(Extracted data entries)
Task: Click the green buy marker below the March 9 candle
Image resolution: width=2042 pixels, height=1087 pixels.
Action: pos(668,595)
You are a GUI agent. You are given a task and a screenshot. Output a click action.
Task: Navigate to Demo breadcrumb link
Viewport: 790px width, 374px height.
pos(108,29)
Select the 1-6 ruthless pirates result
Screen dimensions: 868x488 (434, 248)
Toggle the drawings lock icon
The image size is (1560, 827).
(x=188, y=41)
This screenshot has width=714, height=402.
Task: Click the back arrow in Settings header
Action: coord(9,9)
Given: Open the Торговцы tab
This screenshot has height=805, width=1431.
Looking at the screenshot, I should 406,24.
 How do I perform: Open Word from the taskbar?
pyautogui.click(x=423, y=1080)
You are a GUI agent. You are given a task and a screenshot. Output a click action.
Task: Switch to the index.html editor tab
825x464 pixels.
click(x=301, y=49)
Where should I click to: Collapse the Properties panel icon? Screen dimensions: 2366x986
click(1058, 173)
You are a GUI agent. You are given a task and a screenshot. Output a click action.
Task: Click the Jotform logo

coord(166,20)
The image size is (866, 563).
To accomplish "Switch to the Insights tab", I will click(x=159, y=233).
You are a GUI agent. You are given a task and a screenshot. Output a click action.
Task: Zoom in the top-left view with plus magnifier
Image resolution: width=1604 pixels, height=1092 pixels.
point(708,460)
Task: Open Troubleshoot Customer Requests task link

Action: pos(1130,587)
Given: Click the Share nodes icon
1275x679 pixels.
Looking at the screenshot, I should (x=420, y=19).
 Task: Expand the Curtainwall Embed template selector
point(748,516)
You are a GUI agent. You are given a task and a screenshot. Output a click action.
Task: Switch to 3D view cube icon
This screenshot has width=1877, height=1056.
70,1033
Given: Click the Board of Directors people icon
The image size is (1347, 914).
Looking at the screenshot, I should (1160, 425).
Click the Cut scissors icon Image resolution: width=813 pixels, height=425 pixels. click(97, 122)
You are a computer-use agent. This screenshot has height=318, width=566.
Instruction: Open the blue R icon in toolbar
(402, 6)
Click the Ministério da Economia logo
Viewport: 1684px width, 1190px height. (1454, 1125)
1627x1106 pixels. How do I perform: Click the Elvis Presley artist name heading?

Exercise details:
Every record, start to finish: reproduce it word for word.

Problem solution:
Task: Click the green buy marker below the March 9 candle
Image resolution: width=2042 pixels, height=1087 pixels.
Action: pos(668,595)
You are a GUI agent. You are given a task and a screenshot. Output a click action.
Task: Navigate to Demo breadcrumb link
Viewport: 790px width, 374px height.
pos(108,29)
Select the 1-6 ruthless pirates result
Screen dimensions: 868x488 (434, 248)
Toggle the drawings lock icon
The image size is (1560, 827).
(x=188, y=41)
This screenshot has width=714, height=402.
Task: Click the back arrow in Settings header
Action: coord(9,9)
Given: Open the Торговцы tab
This screenshot has height=805, width=1431.
Looking at the screenshot, I should 406,24.
 How do I perform: Open Word from the taskbar?
pyautogui.click(x=423, y=1080)
You are a GUI agent. You are given a task and a screenshot. Output a click action.
Task: Switch to the index.html editor tab
825x464 pixels.
click(x=301, y=49)
Where should I click to: Collapse the Properties panel icon? Screen dimensions: 2366x986
click(1058, 173)
You are a GUI agent. You are given a task and a screenshot. Output a click action.
Task: Click the Jotform logo

coord(166,20)
The image size is (866, 563).
To accomplish "Switch to the Insights tab", I will click(x=159, y=233).
You are a GUI agent. You are given a task and a screenshot. Output a click action.
Task: Zoom in the top-left view with plus magnifier
Image resolution: width=1604 pixels, height=1092 pixels.
point(708,460)
Task: Open Troubleshoot Customer Requests task link

Action: pos(1130,587)
Given: Click the Share nodes icon
1275x679 pixels.
Looking at the screenshot, I should (x=420, y=19).
 Task: Expand the Curtainwall Embed template selector
point(748,516)
You are a GUI agent. You are given a task and a screenshot. Output a click action.
Task: Switch to 3D view cube icon
This screenshot has width=1877, height=1056.
70,1033
Given: Click the Board of Directors people icon
The image size is (1347, 914).
Looking at the screenshot, I should (1160, 425).
Click the Cut scissors icon Image resolution: width=813 pixels, height=425 pixels. click(97, 122)
You are a computer-use agent. This screenshot has height=318, width=566.
Instruction: Open the blue R icon in toolbar
(402, 6)
Click the Ministério da Economia logo
Viewport: 1684px width, 1190px height. (1454, 1125)
1627x1106 pixels. How do I perform: Click the Elvis Presley artist name heading?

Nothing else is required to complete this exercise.